◆ Given problem 1: Copy the following lines from the listing exactly as they appear, starting at the line containing "Click the 【多选题】 tag" and ending after the line containing "click(x=270, y=1193)".

◆ Document excerpt:
Court of Appeals of Kentucky
Feb 20, 2009
No. 2007-CA-002351-MR (Ky. Ct. App. Feb. 20, 2009)

Opinion

No. 2007-CA-002351-MR.

February 20, 2009.

Appeal from Montgomery Circuit Court, Honorable Beth Lewis Maze, Judge, Action No. 06-CR-00236.

Linda Roberts Horsman, Department of Public Advocacy, Frankfort, Kentucky, Briefs for Appellant.

Jack Conway, Attorney General of Kentucky, David B. Abner, Assistant Attorney General Frankfort, Kentucky, Brief for Appellee.

Before: COMBS, Chief Judge and WINE, Judge; BUCKINGHAM, Senior Judge.


OPINION AFFIRMING


Robert B. Taylor, Sr. ("Taylor") appeals from a judgment of conviction by the Montgomery Circuit Court finding him guilty of promoting contraband in the first degree. He argues that the trial court erred by denying his motion to suppress the marijuana found on him at the time of his jailing and by denying his motion for a directed verdict due to the lack of evidence that he voluntarily attempted to introduce contraband into a detention facility. We find no basis for relief on the first issue and conclude that the second issue is not preserved for review. Furthermore, we find that the "voluntary act" element of the offense is satisfied when a defendant knowingly brings contraband into a detention facility, notwithstanding the fact that the defendant's entry into the facility is involuntary. Hence, we affirm the conviction.

A block of data
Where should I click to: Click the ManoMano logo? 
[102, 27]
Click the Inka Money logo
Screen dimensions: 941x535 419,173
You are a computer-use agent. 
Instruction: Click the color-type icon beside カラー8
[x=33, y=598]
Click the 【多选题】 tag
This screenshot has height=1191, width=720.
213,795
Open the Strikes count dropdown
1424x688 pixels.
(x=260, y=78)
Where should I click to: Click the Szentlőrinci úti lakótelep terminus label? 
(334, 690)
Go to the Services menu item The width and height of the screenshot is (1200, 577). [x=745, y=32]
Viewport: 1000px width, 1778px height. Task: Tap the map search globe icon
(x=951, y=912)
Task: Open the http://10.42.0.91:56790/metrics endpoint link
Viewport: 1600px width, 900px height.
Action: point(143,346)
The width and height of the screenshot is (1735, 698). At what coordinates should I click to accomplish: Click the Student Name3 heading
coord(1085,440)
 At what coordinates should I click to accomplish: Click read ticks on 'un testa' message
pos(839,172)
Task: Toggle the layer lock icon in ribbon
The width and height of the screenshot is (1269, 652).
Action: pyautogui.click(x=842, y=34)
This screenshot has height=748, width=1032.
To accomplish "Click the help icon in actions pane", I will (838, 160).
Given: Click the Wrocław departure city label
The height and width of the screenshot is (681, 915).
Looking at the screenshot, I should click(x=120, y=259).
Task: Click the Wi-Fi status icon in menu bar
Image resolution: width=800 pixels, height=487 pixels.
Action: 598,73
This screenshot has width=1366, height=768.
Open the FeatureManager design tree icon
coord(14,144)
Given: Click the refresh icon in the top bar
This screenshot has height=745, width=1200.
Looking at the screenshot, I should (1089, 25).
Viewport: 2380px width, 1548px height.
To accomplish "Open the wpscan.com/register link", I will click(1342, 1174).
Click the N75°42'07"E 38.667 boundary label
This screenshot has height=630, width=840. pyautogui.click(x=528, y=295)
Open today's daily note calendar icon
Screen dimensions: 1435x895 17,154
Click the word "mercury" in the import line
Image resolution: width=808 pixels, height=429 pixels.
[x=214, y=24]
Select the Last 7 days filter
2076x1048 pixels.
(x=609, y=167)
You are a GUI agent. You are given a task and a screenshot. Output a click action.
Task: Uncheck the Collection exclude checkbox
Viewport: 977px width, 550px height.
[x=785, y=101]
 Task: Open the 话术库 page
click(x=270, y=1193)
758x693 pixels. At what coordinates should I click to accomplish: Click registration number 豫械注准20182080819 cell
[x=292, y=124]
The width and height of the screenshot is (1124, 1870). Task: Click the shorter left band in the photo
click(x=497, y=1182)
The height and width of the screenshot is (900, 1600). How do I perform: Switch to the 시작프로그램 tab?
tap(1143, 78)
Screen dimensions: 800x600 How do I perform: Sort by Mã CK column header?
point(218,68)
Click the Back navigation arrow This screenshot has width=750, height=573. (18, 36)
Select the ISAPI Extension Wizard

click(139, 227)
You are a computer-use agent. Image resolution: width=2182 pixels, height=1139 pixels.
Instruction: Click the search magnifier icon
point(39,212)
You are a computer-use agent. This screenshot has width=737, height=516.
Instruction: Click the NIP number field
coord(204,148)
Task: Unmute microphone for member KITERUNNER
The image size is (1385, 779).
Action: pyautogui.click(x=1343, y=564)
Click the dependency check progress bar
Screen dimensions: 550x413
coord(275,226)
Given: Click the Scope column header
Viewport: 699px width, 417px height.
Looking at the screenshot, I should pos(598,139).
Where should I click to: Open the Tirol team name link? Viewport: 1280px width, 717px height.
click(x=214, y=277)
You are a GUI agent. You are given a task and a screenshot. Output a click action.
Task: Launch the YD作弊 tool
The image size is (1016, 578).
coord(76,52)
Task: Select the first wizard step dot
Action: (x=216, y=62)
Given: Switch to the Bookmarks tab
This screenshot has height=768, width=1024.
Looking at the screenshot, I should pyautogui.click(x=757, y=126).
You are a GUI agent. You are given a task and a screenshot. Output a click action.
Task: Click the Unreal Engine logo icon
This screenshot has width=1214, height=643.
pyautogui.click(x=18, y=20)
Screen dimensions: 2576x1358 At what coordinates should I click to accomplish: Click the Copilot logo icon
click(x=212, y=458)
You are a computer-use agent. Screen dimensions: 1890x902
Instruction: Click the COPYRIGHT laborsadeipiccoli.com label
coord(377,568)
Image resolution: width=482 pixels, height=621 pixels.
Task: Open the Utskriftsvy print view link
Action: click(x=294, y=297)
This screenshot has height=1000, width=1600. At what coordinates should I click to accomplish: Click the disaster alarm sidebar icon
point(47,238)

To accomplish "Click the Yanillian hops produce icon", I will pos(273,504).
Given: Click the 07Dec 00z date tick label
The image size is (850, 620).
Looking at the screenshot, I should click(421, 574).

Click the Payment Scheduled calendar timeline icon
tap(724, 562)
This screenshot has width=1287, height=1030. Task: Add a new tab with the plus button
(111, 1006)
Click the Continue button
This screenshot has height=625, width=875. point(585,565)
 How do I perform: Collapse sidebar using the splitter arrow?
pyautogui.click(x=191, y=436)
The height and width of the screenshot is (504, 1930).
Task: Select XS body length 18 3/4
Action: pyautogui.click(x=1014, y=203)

◆ Given problem 2: According to the court opinion, which court entered the judgment convicting Taylor?

◆ Task result 1:
Click the 【多选题】 tag
This screenshot has height=1191, width=720.
213,795
Open the Strikes count dropdown
1424x688 pixels.
(x=260, y=78)
Where should I click to: Click the Szentlőrinci úti lakótelep terminus label? 
(334, 690)
Go to the Services menu item The width and height of the screenshot is (1200, 577). [x=745, y=32]
Viewport: 1000px width, 1778px height. Task: Tap the map search globe icon
(x=951, y=912)
Task: Open the http://10.42.0.91:56790/metrics endpoint link
Viewport: 1600px width, 900px height.
Action: point(143,346)
The width and height of the screenshot is (1735, 698). At what coordinates should I click to accomplish: Click the Student Name3 heading
coord(1085,440)
 At what coordinates should I click to accomplish: Click read ticks on 'un testa' message
pos(839,172)
Task: Toggle the layer lock icon in ribbon
The width and height of the screenshot is (1269, 652).
Action: pyautogui.click(x=842, y=34)
This screenshot has height=748, width=1032.
To accomplish "Click the help icon in actions pane", I will (838, 160).
Given: Click the Wrocław departure city label
The height and width of the screenshot is (681, 915).
Looking at the screenshot, I should click(x=120, y=259).
Task: Click the Wi-Fi status icon in menu bar
Image resolution: width=800 pixels, height=487 pixels.
Action: 598,73
This screenshot has width=1366, height=768.
Open the FeatureManager design tree icon
coord(14,144)
Given: Click the refresh icon in the top bar
This screenshot has height=745, width=1200.
Looking at the screenshot, I should (1089, 25).
Viewport: 2380px width, 1548px height.
To accomplish "Open the wpscan.com/register link", I will click(1342, 1174).
Click the N75°42'07"E 38.667 boundary label
This screenshot has height=630, width=840. pyautogui.click(x=528, y=295)
Open today's daily note calendar icon
Screen dimensions: 1435x895 17,154
Click the word "mercury" in the import line
Image resolution: width=808 pixels, height=429 pixels.
[x=214, y=24]
Select the Last 7 days filter
2076x1048 pixels.
(x=609, y=167)
You are a GUI agent. You are given a task and a screenshot. Output a click action.
Task: Uncheck the Collection exclude checkbox
Viewport: 977px width, 550px height.
[x=785, y=101]
 Task: Open the 话术库 page
click(x=270, y=1193)

◆ Task result 2: The Montgomery Circuit Court.